§ Short task 1
Using the forum thread on the trig identity, decide whether each statement agrees with it, answering yes or no and quoting the thread's deciding words. (a) The person who proved the identity says they began with the right-hand side. (b) The alternative method works on both sides to show that they are equal. (c) One reply says the two sides are multiplied together.
§ Short task 2
According to the forum thread on the trig identity, what is csc²x − 1 equal to?

§ Passage to read
__________________________________________________

Question

MAJOR HELP!
verify the identity

cotx/1+csc x = cscx -1/cotx

Answer 1

is this it?

\( \dfrac{\cot x}{1 + \csc x} = \dfrac{\csc x - 1}{\cot x} \)

Answer 2

yes it is it :)

Answer 3

\[\frac{ \cot x }{1+\csc x }*\frac{ \csc x-1 }{\csc x-1 }=\frac{ \cot x \left( \csc x-1 \right) }{ \csc ^{2}x-1 }\]
\[use \csc ^{2} x-\cot ^{2}x=1 \]
and get the solution

Answer 4

how do i get the solution?

Answer 5

its not multiplication they are equal to each other

Answer 6

\[\csc ^{2}x-1=\cot ^{2}x\]

Answer 7

\[=\frac{ \cot x \left( \csc x-1 \right) }{ \cot ^{2}x }=\frac{ \csc x-1 }{ \cot x }=R.H.S\]

Answer 8

Thanks so much :)

Answer 9

I have started with L.H.S and proved it equal to R.H.S

Answer 10

Here's a different approach. By working on both sides, you can show the two sides to be equal.

\( \dfrac{\cot x}{1 + \csc x} = \dfrac{\csc x - 1}{\cot x}\)

\( \dfrac{ \dfrac{\cos x}{\sin x}}{1 + \dfrac{1}{\sin x}} =
\dfrac{ \dfrac{1}{\sin x} - 1}{\dfrac{\cos x}{\sin x}} \)

\( \dfrac{\sin x}{\sin x} \dfrac{ \dfrac{\cos x}{\sin x}}{1 + \dfrac{1}{\sin x}} =
\dfrac{ \dfrac{1}{\sin x} - 1}{\dfrac{\cos x}{\sin x}} \dfrac{\sin x}{\sin x} \)

\( \dfrac{ \cos x}{\sin x + 1} =
\dfrac{ 1 -\sin x}{\cos x} \)

\( (\cos x)(\sin x + 1)\dfrac{ \cos x}{\sin x + 1} =
\dfrac{ 1 -\sin x}{\cos x} (\cos x)(1 +\sin x) \)

\(\cos^2 x = 1 - \sin^2 x\)

\( \cos^2 x = \cos^2 x\)

__________________________________________________

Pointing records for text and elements
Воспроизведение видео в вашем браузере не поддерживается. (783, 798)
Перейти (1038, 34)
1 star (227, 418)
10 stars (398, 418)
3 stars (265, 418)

__________________________________________________

§ Result 1
(a) No: "I have started with L.H.S and proved it equal to R.H.S"
(b) Yes: "By working on both sides, you can show the two sides to be equal."
(c) No: "its not multiplication they are equal to each other"

§ Result 2
cot²x